Functionally altered neurocircuits in a rat model of treatment-resistant depression show prominent role of the habenula.

Author information

1
Research Group Translational Imaging, Department of Neuroimaging, Central Institute of Mental Health, Medical Faculty Mannheim, University of Heidelberg, Mannheim, Germany.
2
Research Group Translational Imaging, Department of Neuroimaging, Central Institute of Mental Health, Medical Faculty Mannheim, University of Heidelberg, Mannheim, Germany; Experimental Radiation Oncology, University Medical Center Mannheim, University of Heidelberg, Mannheim, Germany.
3
Tailored Therapeutics, Eli Lilly and Company, Indianapolis, IN, USA; Department of Psychological and Brain Sciences, Indiana University, Bloomington, IN, USA.
4
Department of Psychiatry and Psychotherapy, Central Institute of Mental Health, Medical Faculty Mannheim, University of Heidelberg, Mannheim, Germany.
5
Department of Psychiatry and Psychotherapy, Central Institute of Mental Health, Medical Faculty Mannheim, University of Heidelberg, Mannheim, Germany; Research Group Animal Models in Psychiatry, Central Institute of Mental Health, Medical Faculty Mannheim, University of Heidelberg, Mannheim, Germany.
6
Research Group Translational Imaging, Department of Neuroimaging, Central Institute of Mental Health, Medical Faculty Mannheim, University of Heidelberg, Mannheim, Germany; Department of Psychiatry and Psychotherapy, Central Institute of Mental Health, Medical Faculty Mannheim, University of Heidelberg, Mannheim, Germany.
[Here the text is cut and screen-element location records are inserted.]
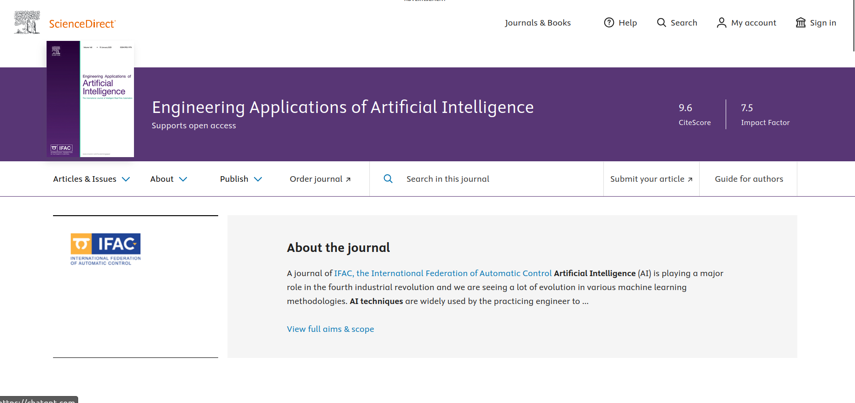The image size is (855, 403).
Task: Click the IFAC federation logo
Action: [x=106, y=249]
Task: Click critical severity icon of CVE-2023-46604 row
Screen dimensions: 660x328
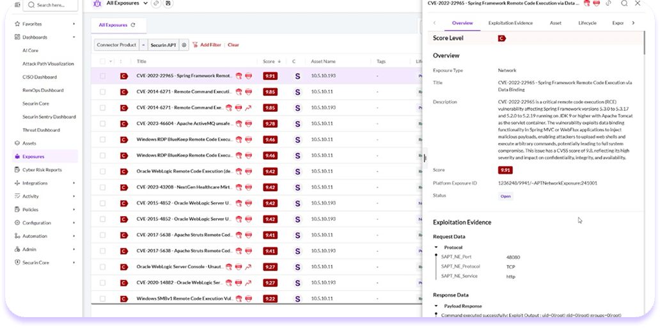Action: 124,123
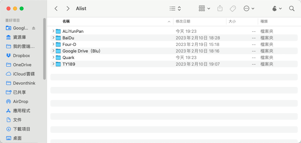Click the forward navigation arrow

click(x=68, y=9)
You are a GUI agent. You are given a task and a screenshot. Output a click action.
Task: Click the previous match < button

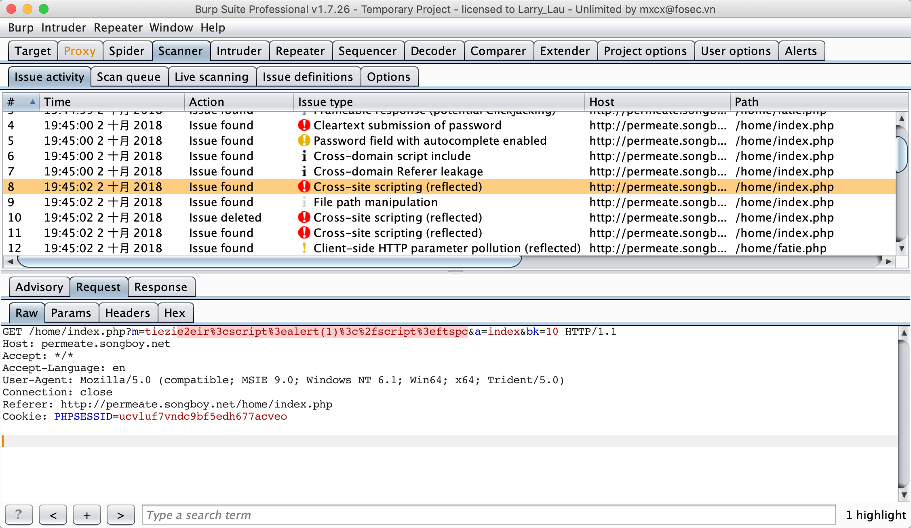[53, 515]
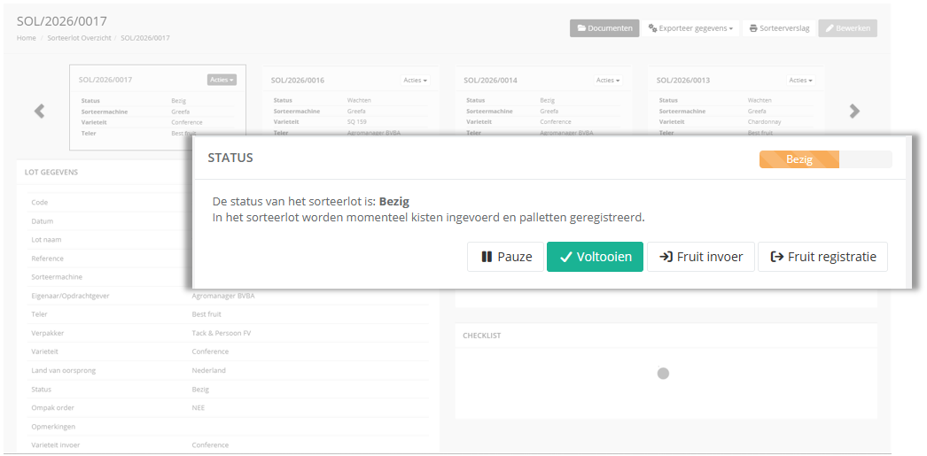The width and height of the screenshot is (927, 456).
Task: Click the orange Bezig progress bar
Action: click(799, 159)

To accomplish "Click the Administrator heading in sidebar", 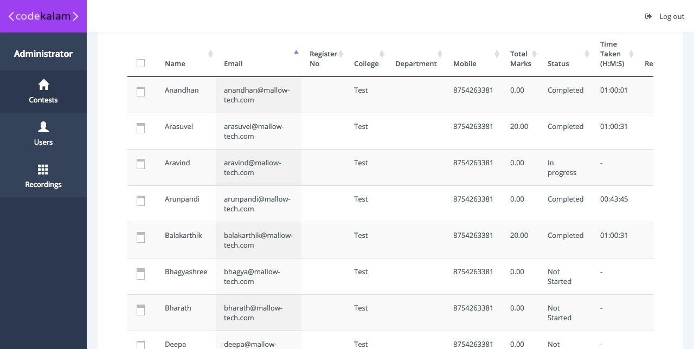I will [x=43, y=54].
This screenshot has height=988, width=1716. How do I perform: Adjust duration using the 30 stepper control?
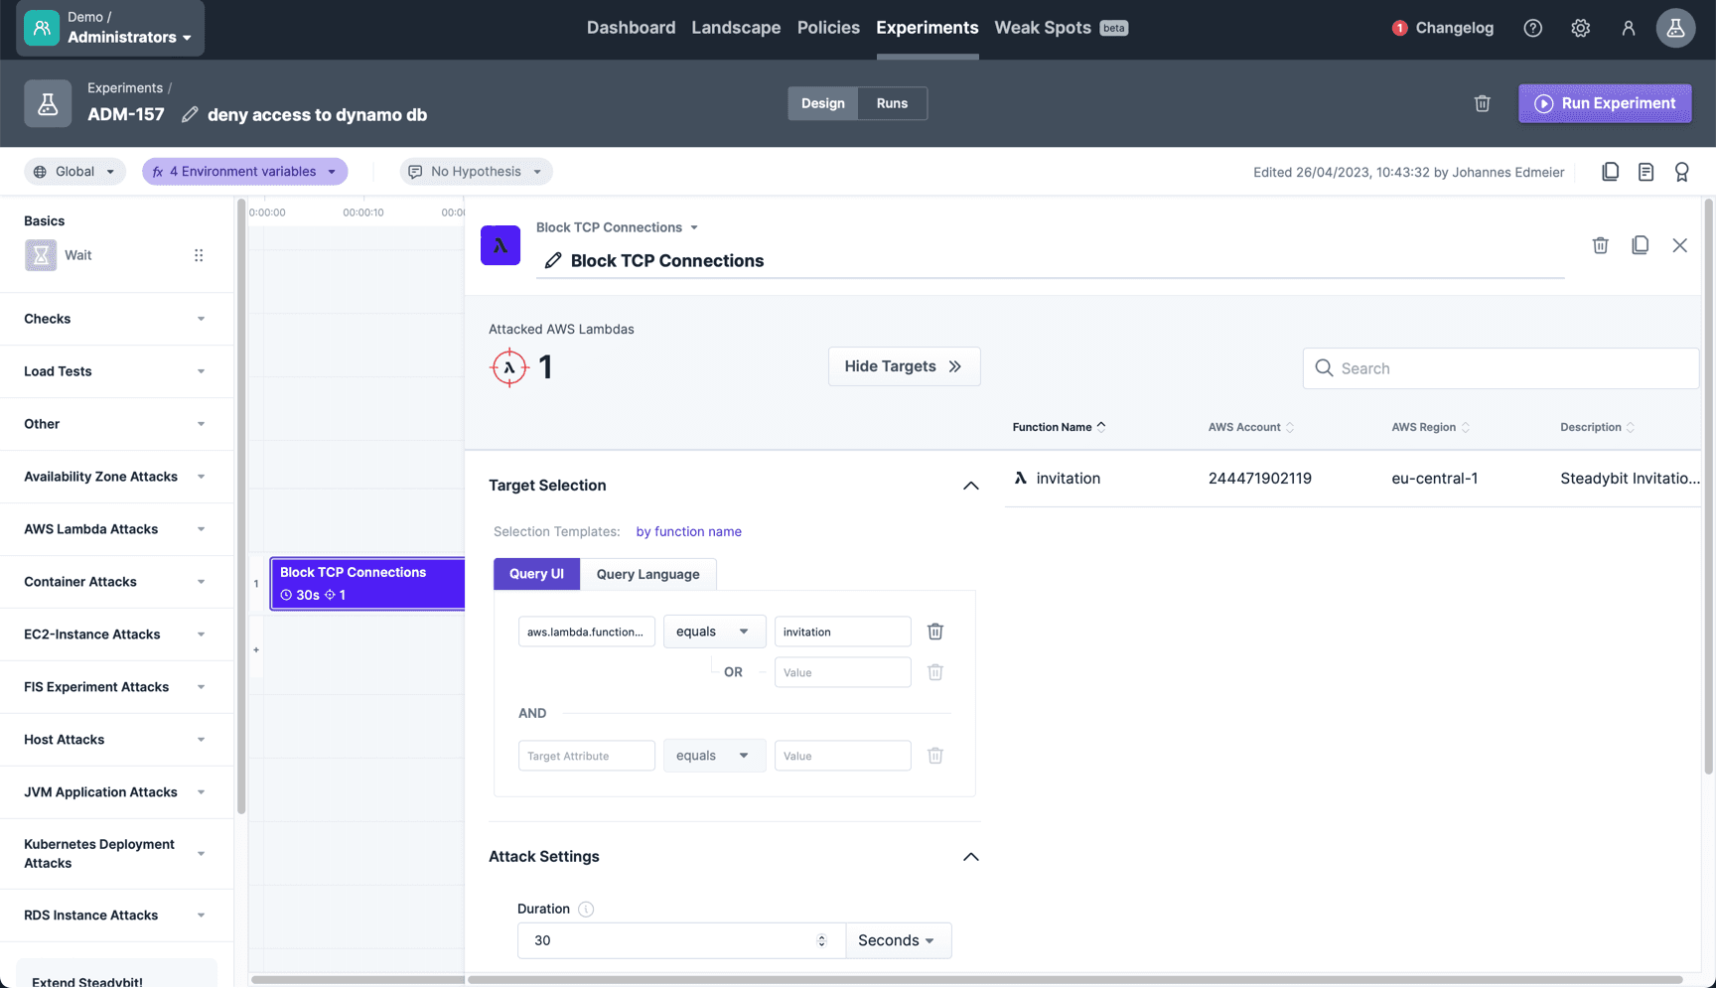822,940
Electronic address: alexander.sartorius@zi-mannheim.de.

Abstract

Treatment-resistant depression (TRD) remains a pressing clinical problem. Optimizing treatment requires better definition of the function and specificity of the brain circuits involved. To investigate disease-related alterations of brain function we used a genetic animal model of TRD, congenital learned helplessness (cLH), and functional magnetic resonance imaging as a translational tool. High-resolution regional cerebral blood volume (rCBV) and resting-state functional connectivity measurements were acquired at 9.4T to determine regional dysfunction and interactions that could serve as vulnerability markers for TRD. Effects of cLH on rCBV were determined by statistical parametric mapping using 35 atlas-based regions of interest. Effects of cLH on functional connectivity were assessed by seed region analyses. Significant bilateral rCBV reductions were observed in the lateral habenula, dentate gyrus and subiculum of cLH rats. In contrast, focal bilateral increase in rCBV was observed in the bed nucleus of stria terminalis (BNST), a component of the habenular neurocircuitry. Functional connectivity was primarily enhanced in cLH rats, most notably with respect to serotonergic projections from the dorsal raphe nucleus to the forebrain, within the hippocampal-prefrontal network and between the BNST and lateral frontal regions. Dysregulation of neurocircuitry similar to that observed in depressed patients was detected in cLH rats, supporting the validity of the TRD model and suitability of high-field fMRI as a translational technology to detect and monitor vulnerability markers. Our findings also define neurocircuits that can be studied for TRD treatment in patients, and could be employed for translational research in rodent models.

KEYWORDS:

Congenital learned helplessness; Depression; Functional connectivity; Habenula; Rat; rCBV

PMID:
24370074
DOI:
10.1016/j.euroneuro.2013.12.004
[Indexed for MEDLINE]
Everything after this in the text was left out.